THE RECORDS:
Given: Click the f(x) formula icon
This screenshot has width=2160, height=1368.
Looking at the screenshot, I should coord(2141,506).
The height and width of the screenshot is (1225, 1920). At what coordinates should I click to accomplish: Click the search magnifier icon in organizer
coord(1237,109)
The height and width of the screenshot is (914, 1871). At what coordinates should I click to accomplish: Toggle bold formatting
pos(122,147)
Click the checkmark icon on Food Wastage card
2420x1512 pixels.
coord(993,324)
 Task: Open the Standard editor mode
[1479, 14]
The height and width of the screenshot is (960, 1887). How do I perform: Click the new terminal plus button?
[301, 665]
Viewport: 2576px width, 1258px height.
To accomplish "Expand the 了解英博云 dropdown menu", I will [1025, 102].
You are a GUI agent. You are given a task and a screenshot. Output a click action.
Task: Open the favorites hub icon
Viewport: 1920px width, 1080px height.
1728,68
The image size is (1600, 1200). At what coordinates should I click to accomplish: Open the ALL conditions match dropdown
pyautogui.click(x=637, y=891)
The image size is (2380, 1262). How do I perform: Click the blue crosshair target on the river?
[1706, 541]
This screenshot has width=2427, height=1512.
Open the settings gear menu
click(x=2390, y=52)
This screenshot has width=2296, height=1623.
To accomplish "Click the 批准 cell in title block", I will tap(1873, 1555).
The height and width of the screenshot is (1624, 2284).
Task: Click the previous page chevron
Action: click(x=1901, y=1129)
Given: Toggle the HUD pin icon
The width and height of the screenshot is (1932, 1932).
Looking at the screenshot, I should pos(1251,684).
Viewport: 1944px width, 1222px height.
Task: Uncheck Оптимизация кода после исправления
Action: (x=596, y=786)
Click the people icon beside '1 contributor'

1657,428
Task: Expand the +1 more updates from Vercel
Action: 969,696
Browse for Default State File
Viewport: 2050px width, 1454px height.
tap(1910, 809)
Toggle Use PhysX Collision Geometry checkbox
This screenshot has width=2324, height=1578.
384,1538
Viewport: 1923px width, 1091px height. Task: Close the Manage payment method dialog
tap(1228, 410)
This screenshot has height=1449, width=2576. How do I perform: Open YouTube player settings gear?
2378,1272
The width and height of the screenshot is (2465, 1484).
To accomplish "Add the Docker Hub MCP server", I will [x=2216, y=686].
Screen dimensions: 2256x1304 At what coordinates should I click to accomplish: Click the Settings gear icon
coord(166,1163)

YOUR INSTRUCTIONS:
Repeat the material above precisely.

COMPLETED EXERCISE:
Given: Click the f(x) formula icon
This screenshot has width=2160, height=1368.
Looking at the screenshot, I should coord(2141,506).
The height and width of the screenshot is (1225, 1920). At what coordinates should I click to accomplish: Click the search magnifier icon in organizer
coord(1237,109)
The height and width of the screenshot is (914, 1871). At what coordinates should I click to accomplish: Toggle bold formatting
pos(122,147)
Click the checkmark icon on Food Wastage card
2420x1512 pixels.
coord(993,324)
 Task: Open the Standard editor mode
[1479, 14]
The height and width of the screenshot is (960, 1887). How do I perform: Click the new terminal plus button?
[301, 665]
Viewport: 2576px width, 1258px height.
To accomplish "Expand the 了解英博云 dropdown menu", I will [1025, 102].
You are a GUI agent. You are given a task and a screenshot. Output a click action.
Task: Open the favorites hub icon
Viewport: 1920px width, 1080px height.
1728,68
The image size is (1600, 1200). At what coordinates should I click to accomplish: Open the ALL conditions match dropdown
pyautogui.click(x=637, y=891)
The image size is (2380, 1262). How do I perform: Click the blue crosshair target on the river?
[1706, 541]
This screenshot has width=2427, height=1512.
Open the settings gear menu
click(x=2390, y=52)
This screenshot has width=2296, height=1623.
To accomplish "Click the 批准 cell in title block", I will tap(1873, 1555).
The height and width of the screenshot is (1624, 2284).
Task: Click the previous page chevron
Action: click(x=1901, y=1129)
Given: Toggle the HUD pin icon
The width and height of the screenshot is (1932, 1932).
Looking at the screenshot, I should pos(1251,684).
Viewport: 1944px width, 1222px height.
Task: Uncheck Оптимизация кода после исправления
Action: (x=596, y=786)
Click the people icon beside '1 contributor'

1657,428
Task: Expand the +1 more updates from Vercel
Action: 969,696
Browse for Default State File
Viewport: 2050px width, 1454px height.
tap(1910, 809)
Toggle Use PhysX Collision Geometry checkbox
This screenshot has width=2324, height=1578.
384,1538
Viewport: 1923px width, 1091px height. Task: Close the Manage payment method dialog
tap(1228, 410)
This screenshot has height=1449, width=2576. How do I perform: Open YouTube player settings gear?
2378,1272
The width and height of the screenshot is (2465, 1484).
To accomplish "Add the Docker Hub MCP server", I will [x=2216, y=686].
Screen dimensions: 2256x1304 At what coordinates should I click to accomplish: Click the Settings gear icon
coord(166,1163)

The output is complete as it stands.